Il rabattit leur voile immédiatement vers le sol afin de ne pas se faire emporter par les fortes bourrasques. Ils se déconnectèrent rapidement de leurs harnais et retournèrent vers la tente pour y rapporter leur matériel de vol. L'Amiral, ravie de cette expérience, s'adressa à Jean en souriant :

— Votre nouveau monde est vraiment magnifique. Et la petite communauté que vous avez bâtie ici m'impressionne grandement.

— Merci Amiral, répondit-il. Pourrais-je me permettre de vous demander une faveur ?

— Laquelle ?

— Vos chasseurs FXS... Vous savez que j'en ai piloté durant mon entraînement de cadet de l'espace.

— C'est exact, répondit-elle curieuse d'entendre la suite.

— J'aimerais y prendre place. Je me demande si je me souviendrai de leur instrumentation. Ils représentent tant de merveilleux souvenirs pour moi !

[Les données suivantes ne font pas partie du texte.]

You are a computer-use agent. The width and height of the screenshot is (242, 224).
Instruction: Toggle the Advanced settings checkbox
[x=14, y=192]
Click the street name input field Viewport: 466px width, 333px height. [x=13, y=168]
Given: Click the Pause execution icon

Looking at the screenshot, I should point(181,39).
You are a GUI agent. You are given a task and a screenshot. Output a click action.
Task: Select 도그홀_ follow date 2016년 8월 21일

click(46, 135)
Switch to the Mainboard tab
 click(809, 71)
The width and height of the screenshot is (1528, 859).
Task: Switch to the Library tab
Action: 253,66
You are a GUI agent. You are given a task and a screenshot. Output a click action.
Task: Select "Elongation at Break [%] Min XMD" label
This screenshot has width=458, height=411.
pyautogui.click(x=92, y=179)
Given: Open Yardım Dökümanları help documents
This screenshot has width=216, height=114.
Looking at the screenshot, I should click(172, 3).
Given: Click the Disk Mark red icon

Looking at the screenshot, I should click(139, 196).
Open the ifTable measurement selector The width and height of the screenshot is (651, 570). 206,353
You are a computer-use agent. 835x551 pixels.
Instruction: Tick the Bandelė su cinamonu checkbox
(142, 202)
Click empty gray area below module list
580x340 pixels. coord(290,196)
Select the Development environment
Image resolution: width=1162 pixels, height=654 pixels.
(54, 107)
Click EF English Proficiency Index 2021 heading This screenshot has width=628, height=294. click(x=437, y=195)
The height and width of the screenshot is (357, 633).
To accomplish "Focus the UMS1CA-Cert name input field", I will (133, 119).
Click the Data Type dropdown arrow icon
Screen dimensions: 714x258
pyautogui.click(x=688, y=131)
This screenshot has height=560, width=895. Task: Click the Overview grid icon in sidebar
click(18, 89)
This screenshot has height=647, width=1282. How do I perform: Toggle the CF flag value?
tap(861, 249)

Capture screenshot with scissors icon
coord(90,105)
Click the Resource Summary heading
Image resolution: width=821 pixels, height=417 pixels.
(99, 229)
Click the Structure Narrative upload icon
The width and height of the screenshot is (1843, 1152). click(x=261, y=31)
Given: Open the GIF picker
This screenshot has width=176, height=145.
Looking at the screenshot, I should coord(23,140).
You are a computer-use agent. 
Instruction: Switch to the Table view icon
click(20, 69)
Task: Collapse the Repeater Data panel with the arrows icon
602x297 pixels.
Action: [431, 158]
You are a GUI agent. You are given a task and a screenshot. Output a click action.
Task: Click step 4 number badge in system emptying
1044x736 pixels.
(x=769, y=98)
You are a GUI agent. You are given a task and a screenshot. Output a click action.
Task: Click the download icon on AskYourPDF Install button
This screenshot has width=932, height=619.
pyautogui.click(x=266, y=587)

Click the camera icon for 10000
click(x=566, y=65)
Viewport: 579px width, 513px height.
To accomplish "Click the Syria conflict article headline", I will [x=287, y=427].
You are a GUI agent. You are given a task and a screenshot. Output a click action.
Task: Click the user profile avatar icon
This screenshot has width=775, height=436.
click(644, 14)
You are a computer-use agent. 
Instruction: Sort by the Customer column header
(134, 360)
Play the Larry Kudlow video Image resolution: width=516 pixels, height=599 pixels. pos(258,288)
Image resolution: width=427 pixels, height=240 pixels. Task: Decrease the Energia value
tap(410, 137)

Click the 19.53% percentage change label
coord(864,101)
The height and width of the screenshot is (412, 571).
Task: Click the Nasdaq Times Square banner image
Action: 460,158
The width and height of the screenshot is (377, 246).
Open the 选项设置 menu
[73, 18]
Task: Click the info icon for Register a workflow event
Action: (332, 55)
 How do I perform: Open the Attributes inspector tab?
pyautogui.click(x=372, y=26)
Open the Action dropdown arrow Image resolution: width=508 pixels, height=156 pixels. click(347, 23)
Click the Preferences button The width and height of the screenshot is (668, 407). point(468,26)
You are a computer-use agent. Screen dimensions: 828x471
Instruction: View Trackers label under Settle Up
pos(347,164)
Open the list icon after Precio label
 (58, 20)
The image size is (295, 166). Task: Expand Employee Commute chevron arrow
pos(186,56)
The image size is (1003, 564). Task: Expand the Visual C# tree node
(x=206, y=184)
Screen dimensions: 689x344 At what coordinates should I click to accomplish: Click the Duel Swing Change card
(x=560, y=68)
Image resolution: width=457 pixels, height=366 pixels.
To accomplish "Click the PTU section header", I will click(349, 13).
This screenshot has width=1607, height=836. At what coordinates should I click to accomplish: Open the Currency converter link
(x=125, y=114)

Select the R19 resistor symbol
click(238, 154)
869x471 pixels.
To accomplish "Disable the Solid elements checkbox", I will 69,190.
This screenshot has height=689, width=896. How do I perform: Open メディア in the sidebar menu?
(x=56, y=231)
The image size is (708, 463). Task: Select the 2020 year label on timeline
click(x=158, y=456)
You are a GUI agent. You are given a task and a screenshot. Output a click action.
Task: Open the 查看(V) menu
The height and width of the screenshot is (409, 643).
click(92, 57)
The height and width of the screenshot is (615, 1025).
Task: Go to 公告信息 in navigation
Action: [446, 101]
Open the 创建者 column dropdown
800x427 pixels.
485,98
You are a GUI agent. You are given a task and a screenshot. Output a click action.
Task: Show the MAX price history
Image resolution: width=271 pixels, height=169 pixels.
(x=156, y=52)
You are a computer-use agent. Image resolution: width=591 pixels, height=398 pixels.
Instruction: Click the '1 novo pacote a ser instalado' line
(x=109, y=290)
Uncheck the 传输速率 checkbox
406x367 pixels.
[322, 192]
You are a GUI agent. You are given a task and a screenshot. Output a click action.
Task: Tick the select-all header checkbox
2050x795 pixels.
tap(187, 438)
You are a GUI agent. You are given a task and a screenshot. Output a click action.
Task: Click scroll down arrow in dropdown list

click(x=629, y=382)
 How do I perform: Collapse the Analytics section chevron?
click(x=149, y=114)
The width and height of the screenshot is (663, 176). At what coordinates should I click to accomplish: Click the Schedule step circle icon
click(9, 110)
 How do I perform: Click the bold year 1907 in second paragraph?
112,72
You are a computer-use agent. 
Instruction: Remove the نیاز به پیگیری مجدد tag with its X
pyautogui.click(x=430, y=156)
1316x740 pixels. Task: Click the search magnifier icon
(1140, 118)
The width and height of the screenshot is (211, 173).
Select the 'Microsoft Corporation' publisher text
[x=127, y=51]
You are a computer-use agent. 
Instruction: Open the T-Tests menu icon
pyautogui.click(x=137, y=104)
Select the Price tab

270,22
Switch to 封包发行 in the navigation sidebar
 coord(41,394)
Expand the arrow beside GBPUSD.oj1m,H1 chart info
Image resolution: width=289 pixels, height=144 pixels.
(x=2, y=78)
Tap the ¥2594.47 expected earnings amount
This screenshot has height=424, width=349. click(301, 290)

— J'ai quelque chose de mieux à te proposer Jean. Tu m'as fait le plaisir d'effectuer ce vol en tandem au-dessus de vos magnifiques montagnes. Va t'amuser tout seul à bord d'un de nos chasseurs ! Tu verras, c'est comme rouler à bicyclette, ça ne s'oublie pas...

Jean n'en crut pas ses oreilles. Il n'arriva initialement pas à comprendre pourquoi l'Amiral était prête à prendre le risque de le laisser seul aux commandes d'un de ses chasseurs. Il pourrait décider de s'enfuir, ou bien pire, d'utiliser son armement contre eux !

Mais après plus amples réflexions, il réalisa que cela ne lui servirait qu'à mettre la vie de ses compagnons en péril... Il accepta donc avec joie, et sans aucune arrière-pensée, l'offre qui venait de lui être faite.

Après avoir enfilé le casque et la combinaison de l'indiscipliné, qui avait sensiblement la même taille que lui, il gravit l'échelle escamotable qui donnait accès au cockpit de l'appareil. Il ne put empêcher quelques larmes de joie de venir perler au bord de ses yeux.

L'Amiral qui avait pris place sur l'échelle l'aida à se harnacher. Elle lui rafraîchit brièvement la mémoire quant aux différentes fonctions des multiples instruments et commandes de son chasseur... sans lui mentionner la présence du deuxième anneau qui avait été mis en position horizontale juste avant qu'il atterrisse. Jean n'écoutait presque plus ce qu'elle lui disait. Les souvenirs qui remontaient à la surface l'emportaient bien loin... vers son enfance, vers la pyramide.

Lorsqu'elle eut achevé ses explications, l'Amiral descendit de l'échelle la laissant se rétracter automatiquement à l'intérieur de l'appareil. Jean referma sa verrière, se remémorant ce vol extraordinaire où il rentra à la base en décapotable après sa rencontre avec le ptérodactyle...

Il fit un dernier signe de la main aux spectateurs venus nombreux assister à cet événement, pour le moins imprévu ; puis se concentra entièrement sur la procédure de démarrage de ses réacteurs. L'Amiral lui avait bien précisé de ne pas toucher à cette poignée supplémentaire, qu'il n'avait encore jamais vue, située juste à côté de celle de son train d'atterrissage !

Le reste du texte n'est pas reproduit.